_Work to complete:_ Using the entries below, output exactly the lines from the one containing "1142x642 pixels." through the final line, both included, and no others.

_Collected data:_
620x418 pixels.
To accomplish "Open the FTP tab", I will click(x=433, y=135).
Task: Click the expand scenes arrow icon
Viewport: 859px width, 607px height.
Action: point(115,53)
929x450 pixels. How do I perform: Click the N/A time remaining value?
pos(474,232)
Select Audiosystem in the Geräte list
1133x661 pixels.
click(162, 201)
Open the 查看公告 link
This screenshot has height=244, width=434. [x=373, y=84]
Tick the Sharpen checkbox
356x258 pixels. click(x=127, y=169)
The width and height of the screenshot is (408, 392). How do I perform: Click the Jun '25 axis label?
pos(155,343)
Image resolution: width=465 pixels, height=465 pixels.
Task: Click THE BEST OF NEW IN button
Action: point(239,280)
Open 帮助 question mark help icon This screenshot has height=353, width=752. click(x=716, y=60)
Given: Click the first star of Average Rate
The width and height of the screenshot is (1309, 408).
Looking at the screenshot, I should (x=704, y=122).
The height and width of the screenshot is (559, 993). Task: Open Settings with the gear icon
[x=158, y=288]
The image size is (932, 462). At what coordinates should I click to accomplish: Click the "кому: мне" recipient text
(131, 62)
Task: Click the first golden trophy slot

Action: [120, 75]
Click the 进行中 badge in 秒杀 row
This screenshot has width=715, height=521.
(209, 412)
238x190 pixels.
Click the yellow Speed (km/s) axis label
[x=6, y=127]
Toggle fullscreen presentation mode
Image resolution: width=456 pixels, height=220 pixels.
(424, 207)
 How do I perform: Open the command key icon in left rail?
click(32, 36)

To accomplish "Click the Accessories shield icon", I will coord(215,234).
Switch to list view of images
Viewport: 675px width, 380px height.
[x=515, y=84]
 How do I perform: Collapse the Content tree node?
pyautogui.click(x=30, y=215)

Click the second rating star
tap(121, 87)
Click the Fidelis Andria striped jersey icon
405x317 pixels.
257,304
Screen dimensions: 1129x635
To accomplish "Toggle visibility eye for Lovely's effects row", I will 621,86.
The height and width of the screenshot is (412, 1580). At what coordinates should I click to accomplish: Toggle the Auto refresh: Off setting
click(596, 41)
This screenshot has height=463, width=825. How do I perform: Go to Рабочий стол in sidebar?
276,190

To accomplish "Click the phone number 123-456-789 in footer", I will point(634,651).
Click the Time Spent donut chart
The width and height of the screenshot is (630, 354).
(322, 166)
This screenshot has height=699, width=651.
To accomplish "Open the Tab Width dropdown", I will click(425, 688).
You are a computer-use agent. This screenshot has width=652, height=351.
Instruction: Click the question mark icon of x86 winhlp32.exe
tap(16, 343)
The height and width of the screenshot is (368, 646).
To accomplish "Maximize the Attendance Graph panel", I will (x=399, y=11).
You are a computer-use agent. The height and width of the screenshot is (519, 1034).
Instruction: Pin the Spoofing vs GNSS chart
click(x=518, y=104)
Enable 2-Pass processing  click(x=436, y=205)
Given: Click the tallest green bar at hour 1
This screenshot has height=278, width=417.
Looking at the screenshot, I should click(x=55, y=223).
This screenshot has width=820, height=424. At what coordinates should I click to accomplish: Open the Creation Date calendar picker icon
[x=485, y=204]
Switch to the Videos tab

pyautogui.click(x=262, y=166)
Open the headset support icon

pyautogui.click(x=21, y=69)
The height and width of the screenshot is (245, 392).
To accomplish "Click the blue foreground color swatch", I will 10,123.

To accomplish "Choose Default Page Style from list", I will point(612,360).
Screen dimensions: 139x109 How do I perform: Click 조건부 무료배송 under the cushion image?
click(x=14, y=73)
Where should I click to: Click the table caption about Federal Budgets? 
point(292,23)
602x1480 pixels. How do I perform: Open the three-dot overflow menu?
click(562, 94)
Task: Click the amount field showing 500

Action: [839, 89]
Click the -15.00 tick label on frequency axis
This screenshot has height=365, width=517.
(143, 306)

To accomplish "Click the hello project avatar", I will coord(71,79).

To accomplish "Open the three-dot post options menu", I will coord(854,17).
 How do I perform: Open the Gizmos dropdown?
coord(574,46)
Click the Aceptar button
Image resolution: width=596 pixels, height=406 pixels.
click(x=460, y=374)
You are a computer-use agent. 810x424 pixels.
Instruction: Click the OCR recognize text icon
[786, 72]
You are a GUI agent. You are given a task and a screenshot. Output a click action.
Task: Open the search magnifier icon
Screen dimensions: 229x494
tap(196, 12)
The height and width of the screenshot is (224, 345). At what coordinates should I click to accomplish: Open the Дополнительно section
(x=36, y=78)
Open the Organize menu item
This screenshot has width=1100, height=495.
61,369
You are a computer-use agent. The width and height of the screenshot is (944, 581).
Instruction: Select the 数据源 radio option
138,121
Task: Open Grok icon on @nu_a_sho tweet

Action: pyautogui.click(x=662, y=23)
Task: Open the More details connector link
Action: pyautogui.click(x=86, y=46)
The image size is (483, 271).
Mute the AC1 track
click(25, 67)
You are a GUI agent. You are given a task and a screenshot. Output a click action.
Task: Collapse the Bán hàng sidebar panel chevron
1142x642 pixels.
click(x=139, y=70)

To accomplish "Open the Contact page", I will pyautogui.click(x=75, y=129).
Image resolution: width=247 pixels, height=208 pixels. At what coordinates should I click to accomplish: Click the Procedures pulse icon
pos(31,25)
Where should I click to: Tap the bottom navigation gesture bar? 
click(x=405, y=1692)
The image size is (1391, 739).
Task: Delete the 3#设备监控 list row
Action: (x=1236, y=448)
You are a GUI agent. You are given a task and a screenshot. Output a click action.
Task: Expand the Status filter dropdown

_Solution to this problem:_
1142x642 pixels.
click(x=139, y=70)

To accomplish "Open the Contact page", I will pyautogui.click(x=75, y=129).
Image resolution: width=247 pixels, height=208 pixels. At what coordinates should I click to accomplish: Click the Procedures pulse icon
pos(31,25)
Where should I click to: Tap the bottom navigation gesture bar? 
click(x=405, y=1692)
The image size is (1391, 739).
Task: Delete the 3#设备监控 list row
Action: (x=1236, y=448)
You are a GUI agent. You are given a task and a screenshot. Output a click action.
Task: Expand the Status filter dropdown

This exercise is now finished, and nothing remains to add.